The closest predictions are marked in red, while the farthest predictions are in green. It can be observed that Linear Regression has the most green blocks, indicating its predictive ability is still inferior to machine learning. However, cases 8 and 10 exhibit the best predictive performance for Linear Regression. Why does Linear Regression sometimes outperform machine learning in predicting ‘non-smokers’? The explanation is as follows.

Since linear regression represents a plane in three-dimensional space, it implies that data points can be explained by the simplest linear relationship (see the figure above).
The accurate predictions of linear regression indicate that the actual values for these two cases are not far from this plane. Therefore, linear regression captures such linear relationships and outperforms machine learning. Machine learning, on the other hand, exhibits stronger predictive ability when the data follows a non-linear relationship.
Another advantage of linear regression is its ability to determine the marginal effect of a one-unit increase in X on Y, which machine learning cannot achieve.
However, considering the overall predictive performance, machine learning (RMSE: 4941) still outperforms linear regression (RMSE: 6568). Therefore, it is still recommended to use machine learning for predicting medical expenses.
Finally, I sampled some data from ‘smokers,’ and it can be observed that all the green blocks represent linear regression, indicating its predictive ability is far inferior to machine learning.

Why does linear regression perform so poorly in predicting ‘smokers’? Is it because the competition (machine learning) is too strong, or is it because linear regression itself is too weak? We offer an explanation: ‘Perhaps both!’

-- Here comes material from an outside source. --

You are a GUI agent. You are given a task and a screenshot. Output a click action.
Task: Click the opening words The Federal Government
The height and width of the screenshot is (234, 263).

The data studied in this article pertains to the level of medical expenses, with the variable ‘smoking’ being a dummy variable (1=smoker). Unfortunately, as seen in the boxplot above, there is already a significant difference in medical expenses between smokers and non-smokers, leading to a highly significant variable (p-value approaching 0) and a regression coefficient as high as 23848.
As a result, simply categorizing individuals into smokers and non-smokers can lead to a direct increase of $23848 in medical expenses, regardless of gender or age. This simplistic categorization poses challenges for linear regression to make nuanced predictions.
However, smoking behavior itself can be quantified into numerical values, such as the number of cigarettes smoked per week, monthly expenditure on cigarettes, or a smoking index (ranging from 1 to 10), among others. With such data, I believe the predictive performance of linear regression would not be too poor.
Conclusion
This article employs R language to construct a multiple regression model using data from 1,338 American nationals. The empirical results reveal:
- The top 30% of individuals account for 64.27% of total medical expenses, demonstrating a 70/30 rule.
- In the correlation coefficient heatmap, the habit of smoking shows a high positive correlation with medical expenses, with a coefficient of 0.7872.
- Smokers incur an average of US$23,848 more in medical expenses than non-smokers.
- The Breusch-Pagan (BP) test identified the presence of heteroscedasticity. After correcting for robust standard errors, the coefficient for smoking remained unchanged at $23,848, but the t-value decreased from 57 to 41. However, with the p-value still at an extremely small fraction of one percent, the coefficient remains highly significant and can be used to explain variations in medical costs.
- Finally, comparing overall predictive power, XGboost (RMSE: 4941) proved more accurate than linear regression (RMSE: 6568). However, linear regression performed better for certain samples. We explain this by noting that the accurate predictions of linear regression indicate that the actual values of these cases are not far from the plane, thus capturing such linear relationships better than machine learning.